During events such as these, it is advisable not to be influenced by idle speculation and to stick to what is actually known. It is also advisable to be patient and wait for the facts to emerge.
So far, the oligarchs that count have lined up behind Putin. No section of the army officer caste came out in favour of Prigozhin and he did not get any support from the population. The only real concrete result is that the Wagner group, and Prigozhin in particular, have been removed as a direct threat to Putin, which is what Putin was working towards.
Does this mean that is all is well with the Putin regime? No, it does not. What the Prigozhin adventure reveals is that there are cracks in the regime.
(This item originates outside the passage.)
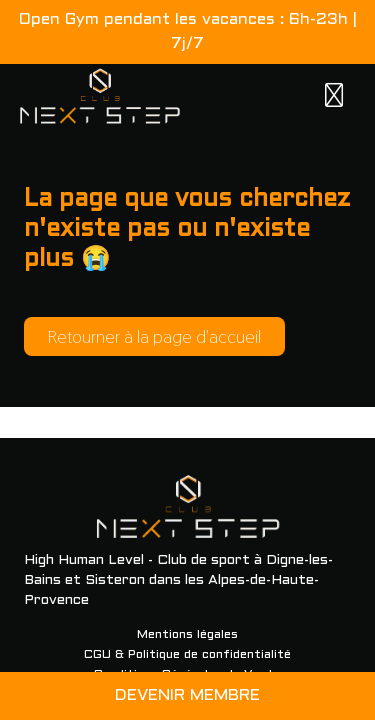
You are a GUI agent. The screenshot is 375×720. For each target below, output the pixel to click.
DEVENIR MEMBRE (187, 695)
For now these will be papered over and Putin will rally the forces around the need to unite in defence of the “fatherland”. The relatively quick end of Progozhin’s adventure will send a signal to anyone who may have been thinking of supporting him.
However, in the long run, what today may seem a small crack can widen. Then the scenario – after further fighting in Ukraine, with more young men being butchered – can change radically, and the memory of 1917 really could come back to haunt Putin. Not in the caricatured manner that he has presented it in relation to Prigozhin, but as a real workers’ revolution that would sweep away the oligarchs and the regime that represents them.